RAISE worked with partners, CARE, International Rescue Committee (IRC) and Save the Children, to measure population-level contraceptive prevalence in program areas in North and South Kivu, Democratic Republic of the Congo (DRC). The studies found that modern contraceptive prevalence among women in union ranged from 8.4% to 26.7% in the six health zones; current use of long-acting or permanent methods ranged from 2.5% to 19.8%. These figures are higher than those for North and South Kivu in the 2014 DRC Demographic and Health Survey.  Sexually active adolescent and young women aged 15–24 in this population also used modern contraception (16.5%) although unmet need was also high. Among current users, more than half of 15–19-year-olds were using a long-acting reversible contraceptive compared to 36.5% of 20–24-year-olds. 

In addition, we explored barriers and facilitators of abortion-related services in these areas as perceived by the community and by providers. Results from focus-group discussions indicated that while abortion stigma was widespread, community members’ attitudes towards women who induced abortions were not one-dimensional. Participants initially expressed negative opinions regarding women who induced abortion, but their beliefs became more nuanced as discussion shifted to the specific situations that could motivate a woman to do so. 

DRC presents challenges common to many humanitarian settings with periods of acute conflict and stability, internally displaced populations who settled in either camps or among host communities, and weak government services.  Results from DRC are relevant to many other humanitarian settings in low income countries.

Post-abortion care (PAC) is a critical life-saving intervention that is often severely lacking in humanitarian settings. RAISE worked with International Medical Corps to identify factors that influence access to and use of PAC services. Humanitarian health actors should support health workers to provide PAC, including post-abortion contraception. Despite widespread abortion stigma, community attitudes are complex and our study showed a clear opening to address community attitudes and stigma that prevent women from seeking PAC. 

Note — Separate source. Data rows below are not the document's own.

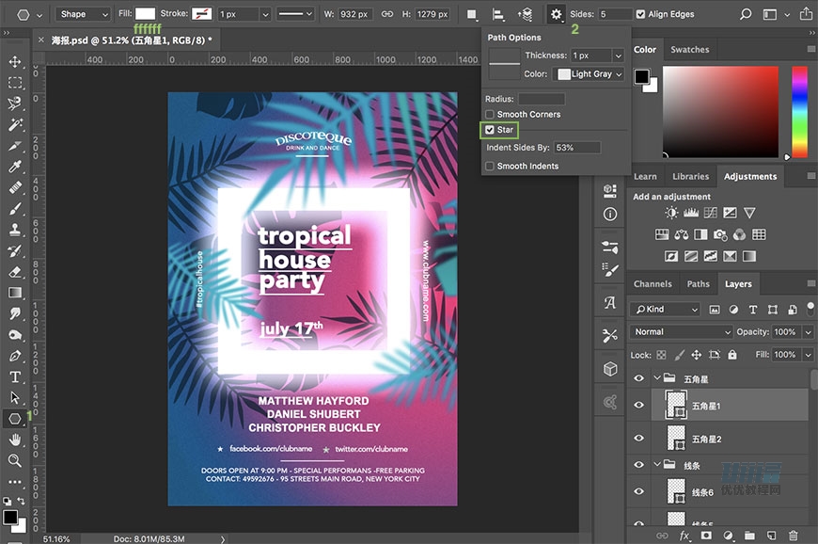The width and height of the screenshot is (818, 544).
Task: Click the Indent Sides By field
Action: point(577,148)
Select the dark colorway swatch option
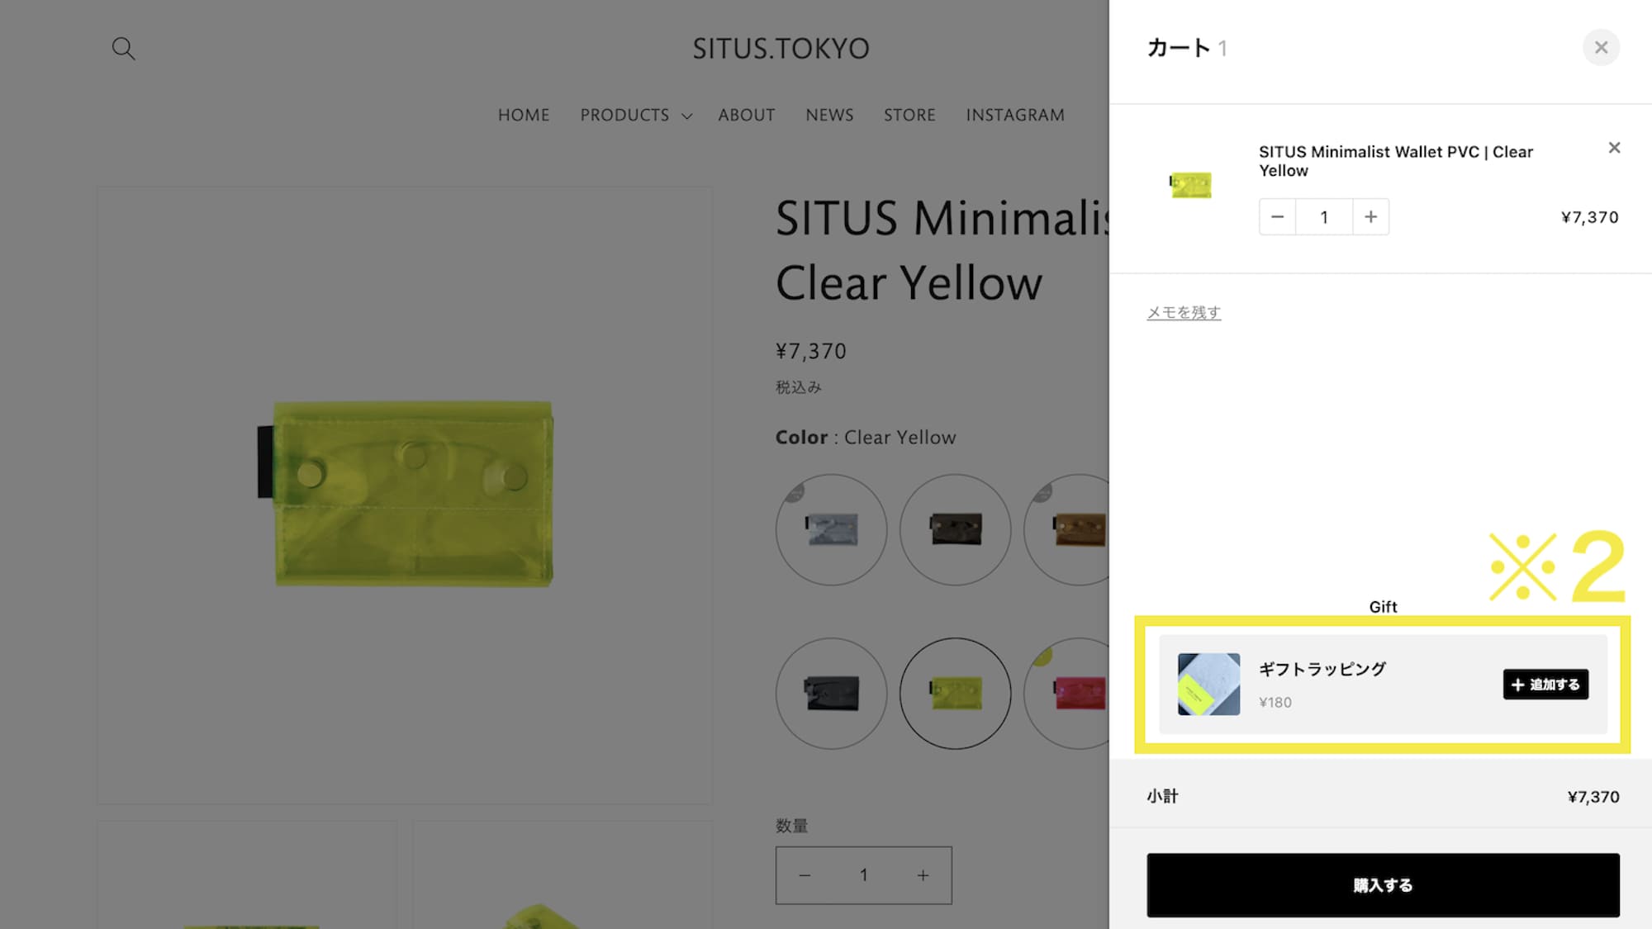 (x=830, y=692)
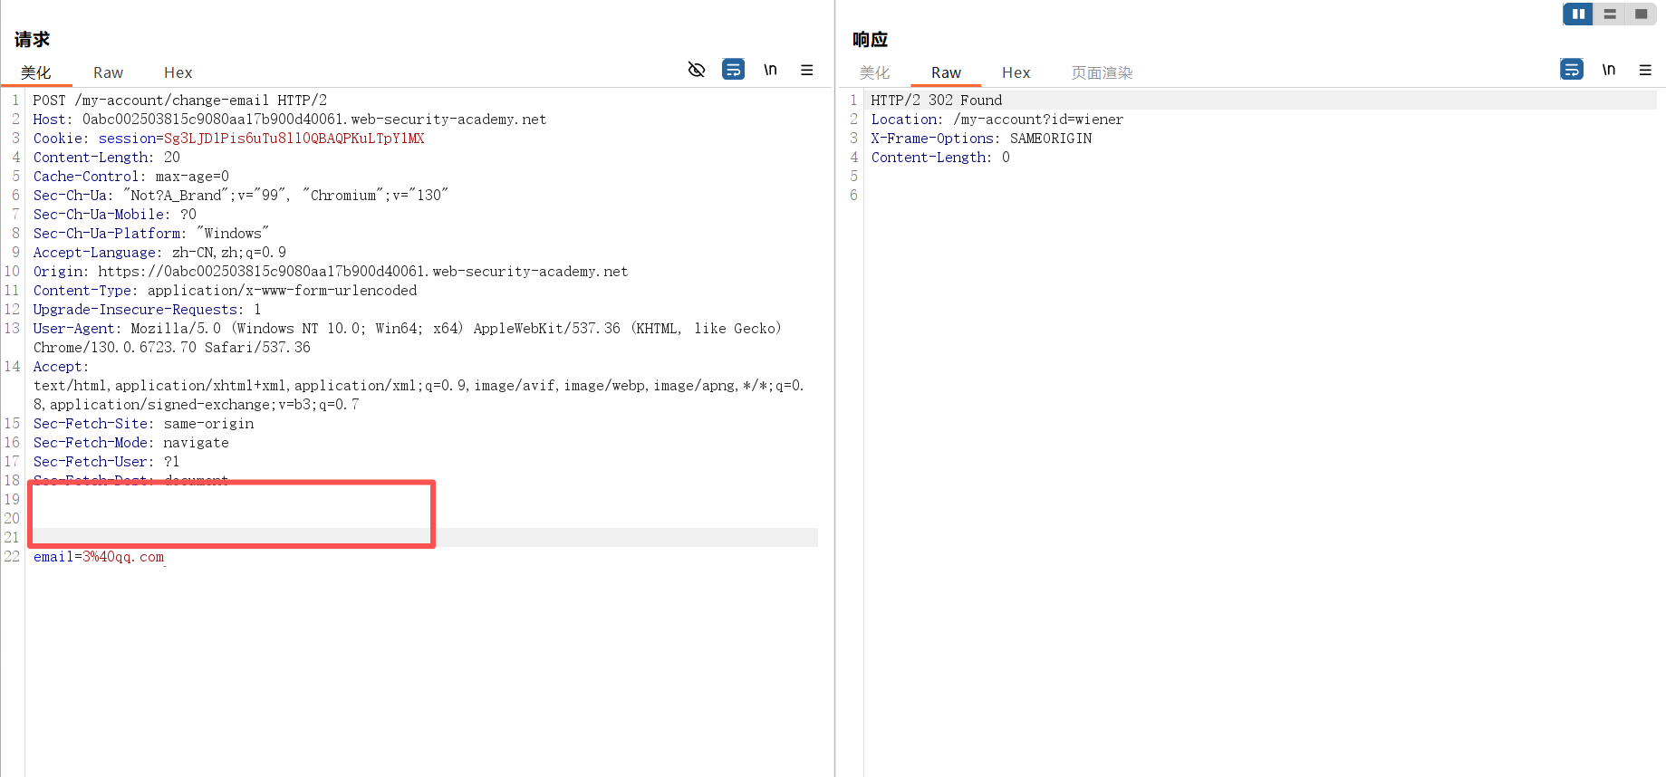Show non-printable characters (\n) in response panel

(x=1608, y=70)
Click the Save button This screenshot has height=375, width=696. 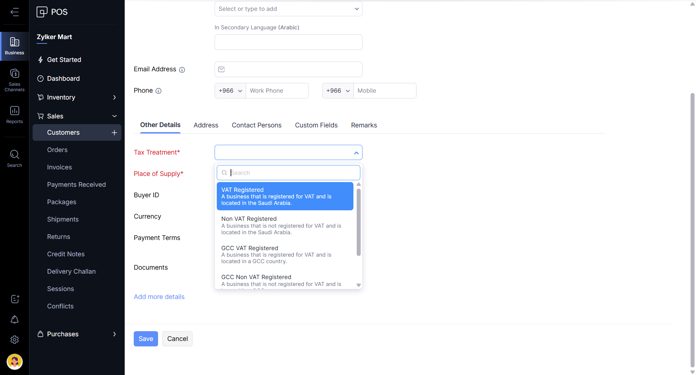pos(146,339)
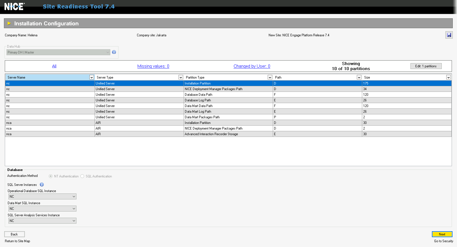
Task: Click the SQL Server Instances info icon
Action: point(42,185)
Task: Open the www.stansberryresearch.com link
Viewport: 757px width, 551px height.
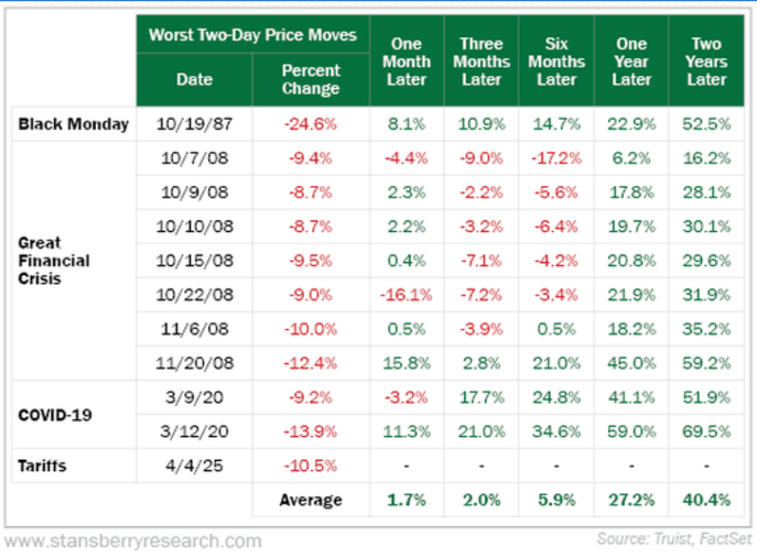Action: coord(133,540)
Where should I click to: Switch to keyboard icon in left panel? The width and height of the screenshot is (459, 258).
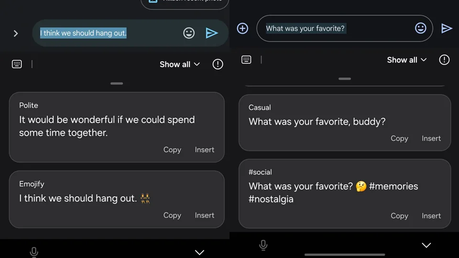point(17,64)
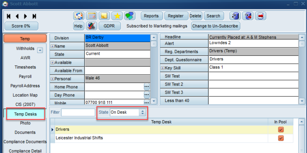Image resolution: width=307 pixels, height=153 pixels.
Task: Select Compliance Documents in the sidebar
Action: point(25,142)
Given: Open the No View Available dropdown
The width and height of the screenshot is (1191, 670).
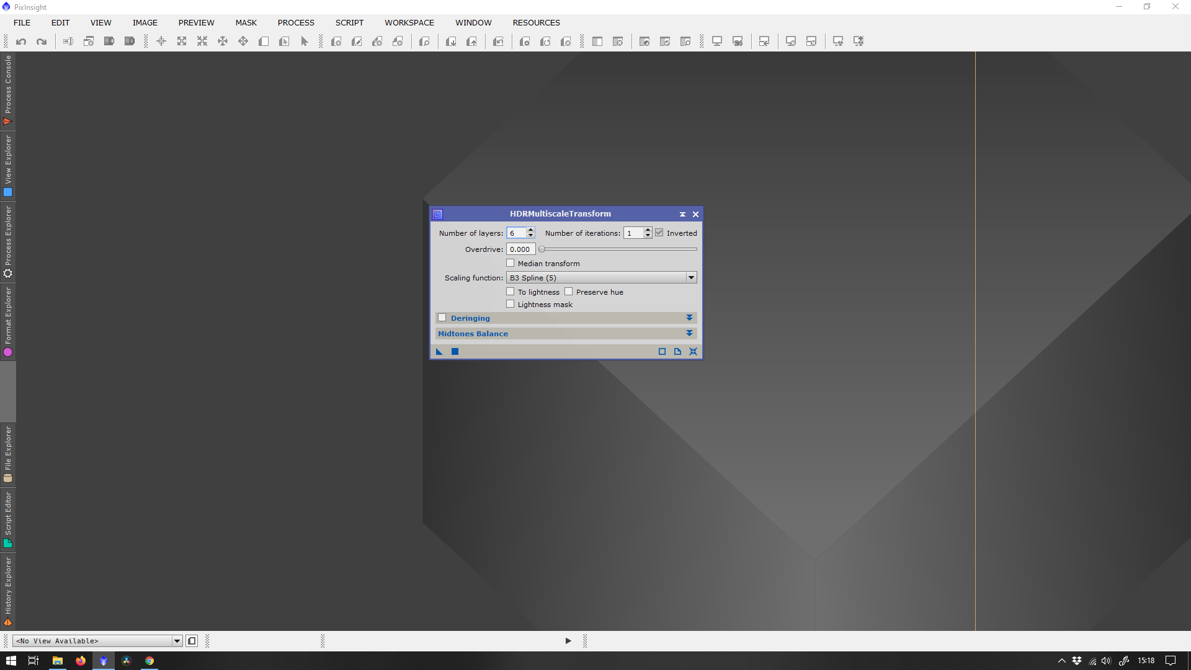Looking at the screenshot, I should coord(97,641).
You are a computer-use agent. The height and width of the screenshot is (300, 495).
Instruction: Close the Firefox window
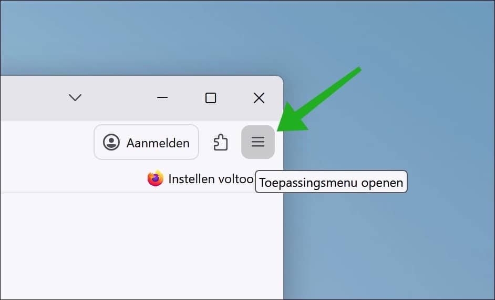click(x=259, y=98)
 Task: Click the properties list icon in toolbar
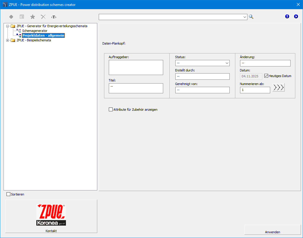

RAISE works with the IRC and the University of N’Djamena Chad to explore the barriers and socio-cultural determinants of women’s access to and use of SRH services in two provinces. These influences on women’s decision-making will allow for the better understanding of the decisions that lead to the utilization of these services, and the barriers that prevent women/adolescents from accessing them. These data will be used by IRC to address these barriers and ultimately ensure that more women have access to critical SRH services.
RAISE continues to serve on the Steering Committee of the Inter-Agency Working Group on Reproductive Health in Crises (IAWG), a coalition of UN, government, non-government,  research and donor organizations that work to expand and strengthen access to good quality sexual and reproductive health services for people affected by conflict and natural disaster.  Currently, in addition to being a member of the IAWG Steering Committee, RAISE staff are members of the Safe Abortion Care, Voluntary Contraception, Adolescent SRH and M&E sub-working groups.